Symphony serves family program

Monday, July 24, 2006

Margaret Quamme

Source:The Columbus Dispatch




Tempting a new generation to taste classical music is one of the challenges that the Lancaster Festival tackles each year.

This time — at a family concert Monday night on the lawn behind the Ohio University-Lancaster campus — the Lancaster Festival Orchestra followed the advice frequently given to parents of picky eaters: Offer small amounts and wide variety, and hope that something will prove inviting.

The brisk, one-hour concert opened with a couple of bites from Tchaikovsky’s Nutcracker: The sprightly Russian Dance was followed by the Spanish Dance, during which young ballerina Sally Good did a few turns. Eighteen-year-old violinist Swathi Padmanabhan, who was featured on Gypsy melodies by Sarasate, lured a crowd of preschoolers to twirl in front of the stage.

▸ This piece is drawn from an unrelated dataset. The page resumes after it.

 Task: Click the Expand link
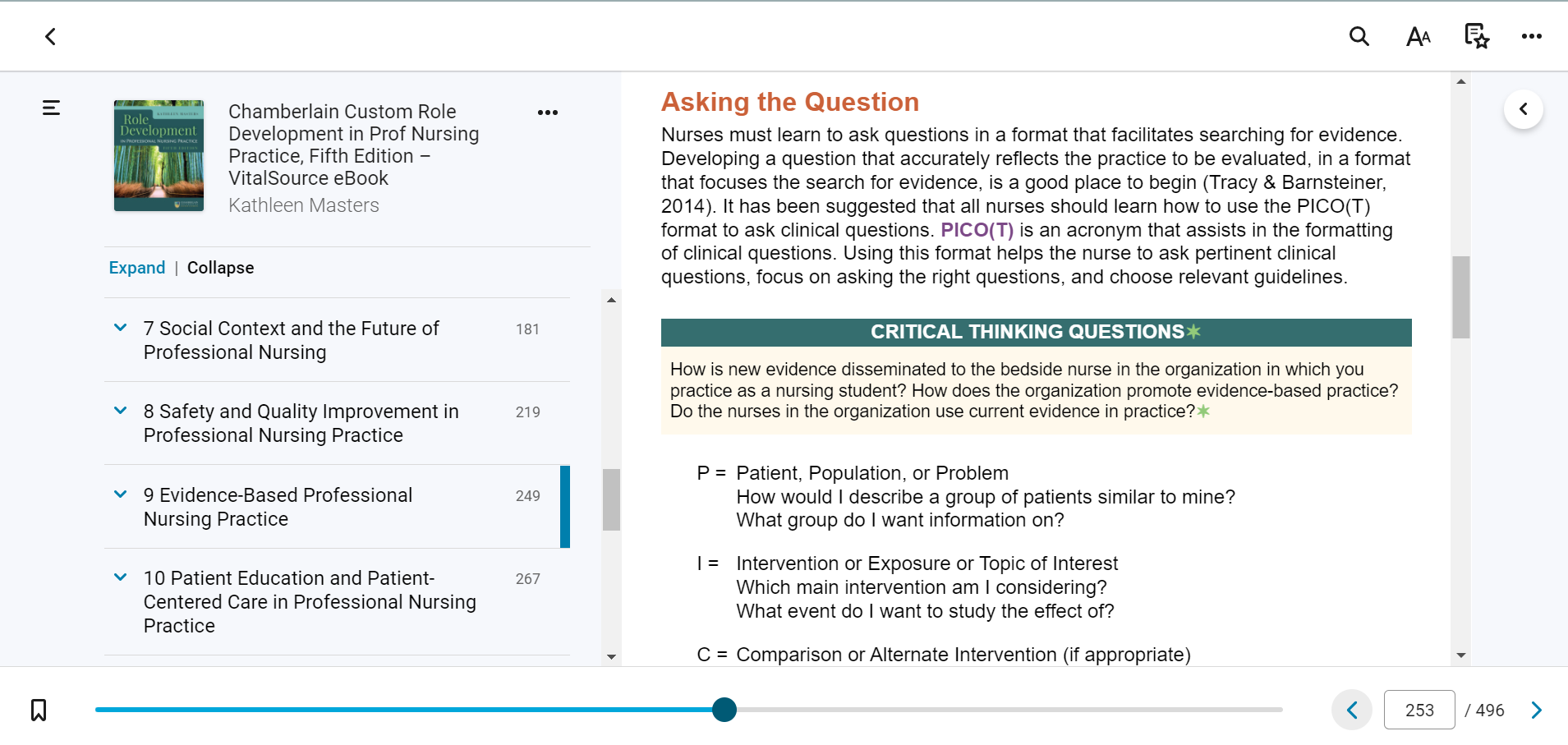coord(137,268)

Conductor Gary Sheldon missed no opportunity to throw out a few kernels of education along with the music.

"Everybody say the word concerto," he instructed.

"We can all shout ‘Bravo’ or ‘Brava’ now."

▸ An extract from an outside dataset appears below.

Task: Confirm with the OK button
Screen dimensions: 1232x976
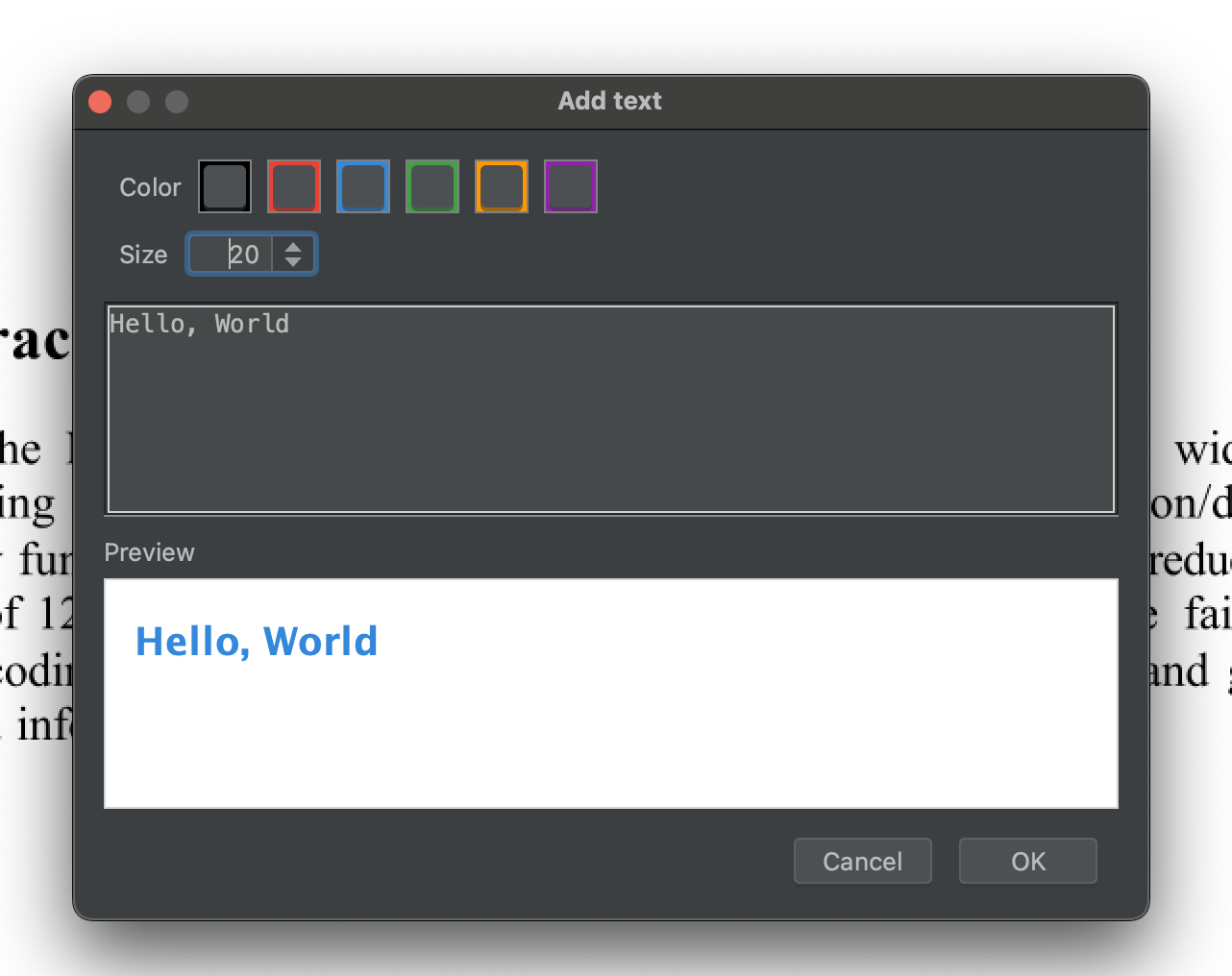Action: click(1027, 861)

The rest of the evening was dominated by the Tweaksters, a duo hard to define: Regan Patno and Julia Snyder are ballet dancers, acrobats, percussionists and clowns, often in the same moment.

Performing separately and together, and backed sometimes by silence and at other times by snippets of familiar and lively classic pieces played by the orchestra, they used a variety of familiar and unfamiliar props that ranged from magic to sheer silliness. The Tweaksters’ antics might not have encouraged careful listening, but the orchestra played with flair and precision anyway.

The William Tell Overture (better-known to those of a certain age as the theme from The Lone Ranger) brought the two out in cowboy hats, turning somersaults and cartwheels and slipping across the surfaces of exercise balls with gravitydefying ease.

Accompanied by Khachaturian’s Sabre Dance, Snyder showed off a set of impressive abdominals and performed a ribbon dance of the sort that makes rhythmic gymnastics a debatable Olympic sport. To Brahms’ Hungarian Dance No. 5, she performed a one--woman circus act, balancing on a ball and twirling an umbrella.